Ecco, allora, il vostro programma: «Nascere nel Cuore di Dio e quivi crescere e morire; uscire da questo Cuore per guadagnargli anime e rientrarvi per condurre a Lui le sue conquiste: tale è la vocazione e lo Spirito dell’Istituto, tale la sua impronta caratteristica». Questo programma di vita consacrata, nato dall’esperienza della consolazione, mi ricorda tanto le belle espressioni di quella preghiera conosciuta come «preghiera semplice», che fu pubblicata per la prima volta su di una rivista francese nel dicembre 2012 e il cui autore ci è ignoto. Si è amato poi riferirla a San Francesco d’Assisi. Di essa cito l’invocazione conclusiva, che dice così: Ô Maître, que je ne cherche pas tant à être consolé qu'à consoler, «O Maestro, fa’ che io non cerchi tanto d’essere consolato, quanto consolare».

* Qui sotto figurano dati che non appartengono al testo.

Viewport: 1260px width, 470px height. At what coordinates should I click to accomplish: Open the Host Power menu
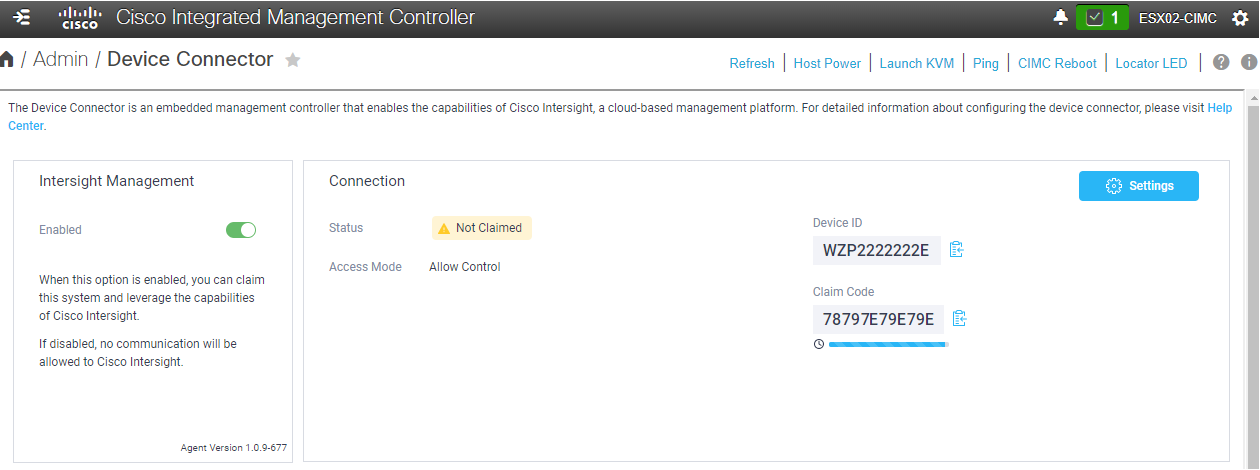(x=827, y=63)
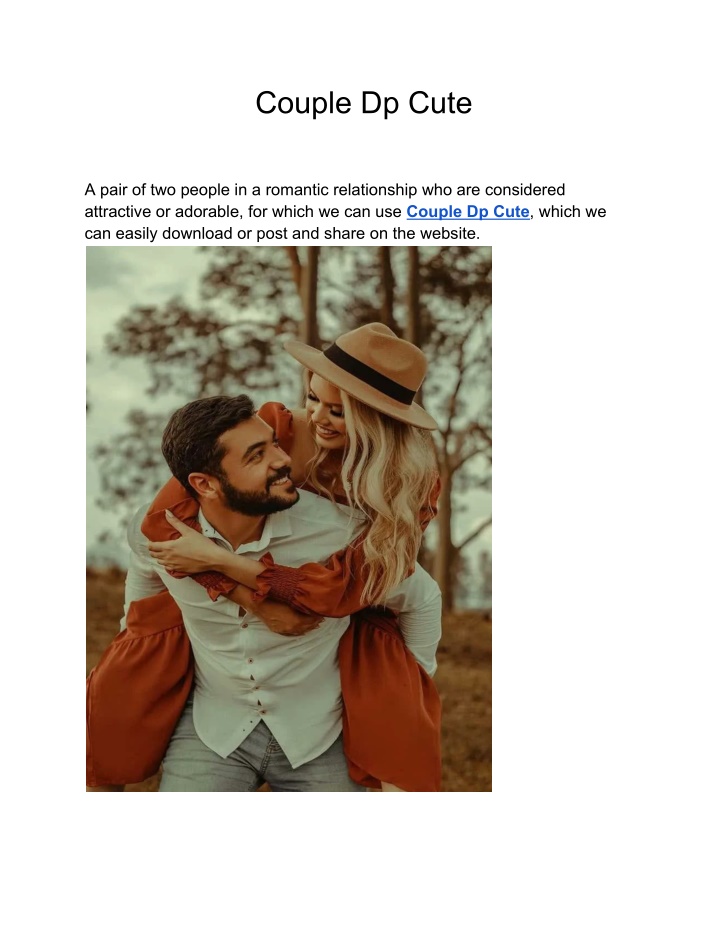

Anche questo fa parte del vostro carisma di fondazione: essere presenti proprio là dove la miseria e il bisogno sono più urgenti, come gli ammalati, gli anziani, gli orfani… Negli appunti che mi avete lasciato per questa celebrazione ho letto che la fondazione della Serva di Dio era vista come «una truppa di pronto intervento». L’espressione è simpatica ed efficace e somiglia tanto a quella immagine di Chiesa consegnataci da papa Francesco fin dai primi mesi del suo servizio sulla Cattedra di Pietro: «Io vedo la Chiesa come un ospedale da campo … ». Da qui, carissime sorelle, la preghiera che oggi io presento per voi al Signore: che in questa Chiesa «ospedale da campo», voi continuate a essere, come nei vostri inizi, «una truppa di pronto intervento».

Vi sostenga e vi protegga la Vergine Maria, che a Cana di Galilea ebbe l’occhio attento per riconoscere la prospettiva di una mancanza, quella del vino, che ad una festa avrebbe tolto la gioia e per questo intervenne sollecita presso il suo Figlio. Amen.